16, light guide device according to one of the preceding claims, characterized in that the Lichtablenkwinkel the Lichteinkopplungseinrichtung and the Lichtablenkwinkel the light extraction device are chosen opposite so that a perpendicular to the surface of the light guide incident light beam also emerges vertically from the light guide.

17 light guide device according to one of the preceding claims, characterized in that the extent of the light coupling device is greater than the extension of an incident on the light guide light beam, wherein the Einkoppelort a light beam in the light guide within the limits of the extension of the Lichteinkopplungseinrichtung is displaceable.

18. Display device, in particular a display device provided close to the eye, having an illumination device which has at least one light source, at least one spatial light modulation device, an optical system and a light guide device according to one of claims 1 to 17.

19. Display device according to claim 18, characterized in that by means of the light-guiding device and the optical system an image of the spatial

Light modulation device can be generated.

20. Display device according to claim 18 or 19, characterized in that by means of the light guide device and the optical system in the light path after a coupling of the

Light from the light guide, a light source image of the at least one light source of the illumination device or an image of the spatial light modulation device can be generated.

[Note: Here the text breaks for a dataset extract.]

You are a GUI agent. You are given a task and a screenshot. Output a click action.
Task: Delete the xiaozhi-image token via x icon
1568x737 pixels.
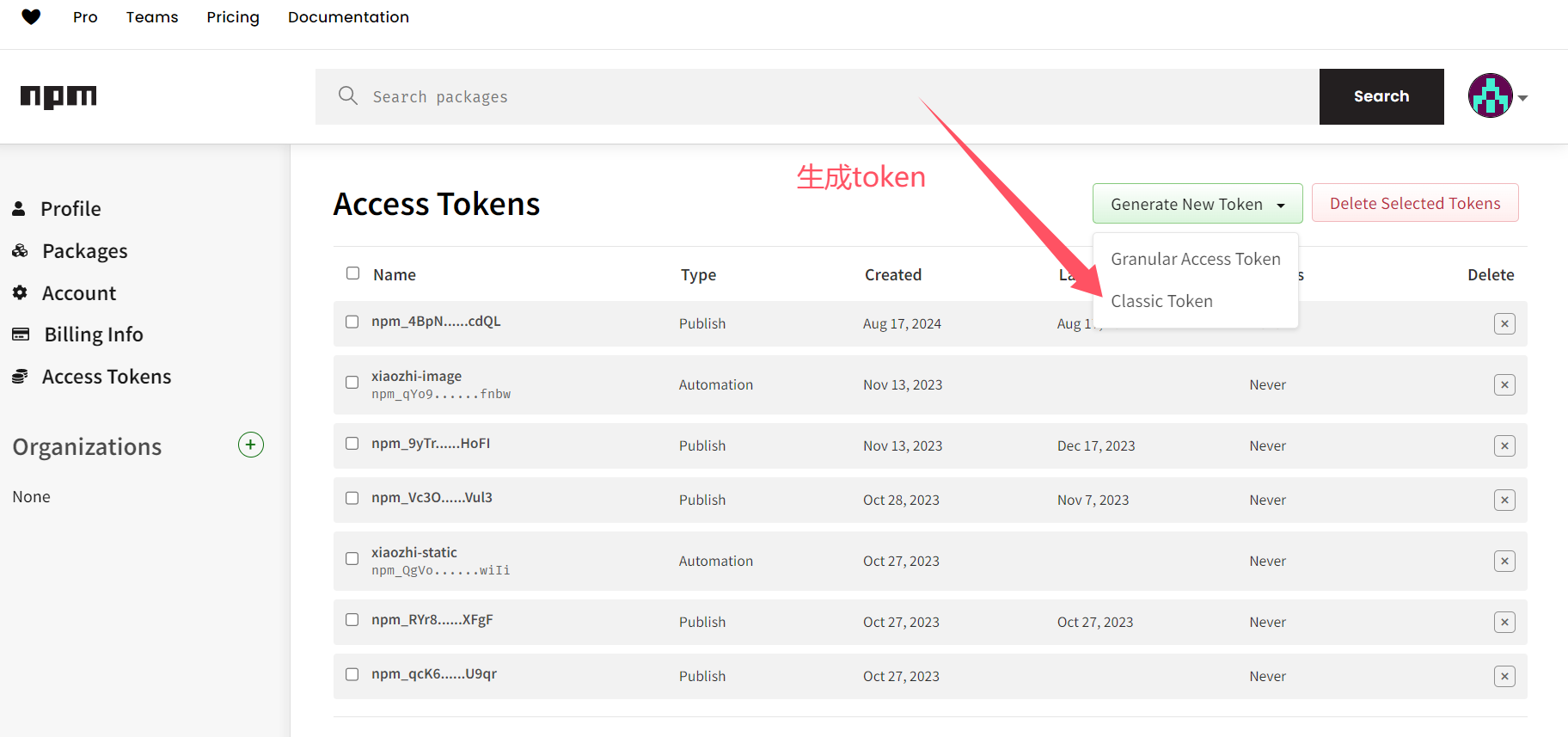[1504, 384]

21. A display device according to claim 20, characterized in that in a plane of the light source image or in a plane of an image of the spatial light modulating device, a virtual observer area can be generated.

22. Display device according to one of claims 18 to 21, characterized in that the light guide of the light guide is at least partially curved as a section of a hollow cylinder, wherein a virtual observer area in the region of a center of a circular arc of the hollow cylinder can be generated.

23. Display device according to one of claims 18 to 22, characterized in that the image determines a field of view, within which an encoded in the spatial light modulating device information of a scene for viewing by a virtual viewer area is reconstructed.

24. Display device according to claim 18, characterized in that a multiple image of the spatial light modulation device constructed from segments can be generated by means of the light guide device and the optical system, wherein the multiple image determines a field of view within which an information encoded in the spatial light modulation device of a Scene for viewing through a virtual viewer area in the plane of a light source image is reconstructed.

25. Display device according to one of claims 18 to 23, characterized in that by means of the light-guiding device and the optical system, a multi-image of a diffraction order constructed from segments can be generated in a Fourier plane of the spatial light modulation device, the multiple image forming one

Field of view determines, within which a coded in the spatial light modulation device information of a scene for viewing through a virtual viewer area in an image plane of the spatial light modulator is reconstructed.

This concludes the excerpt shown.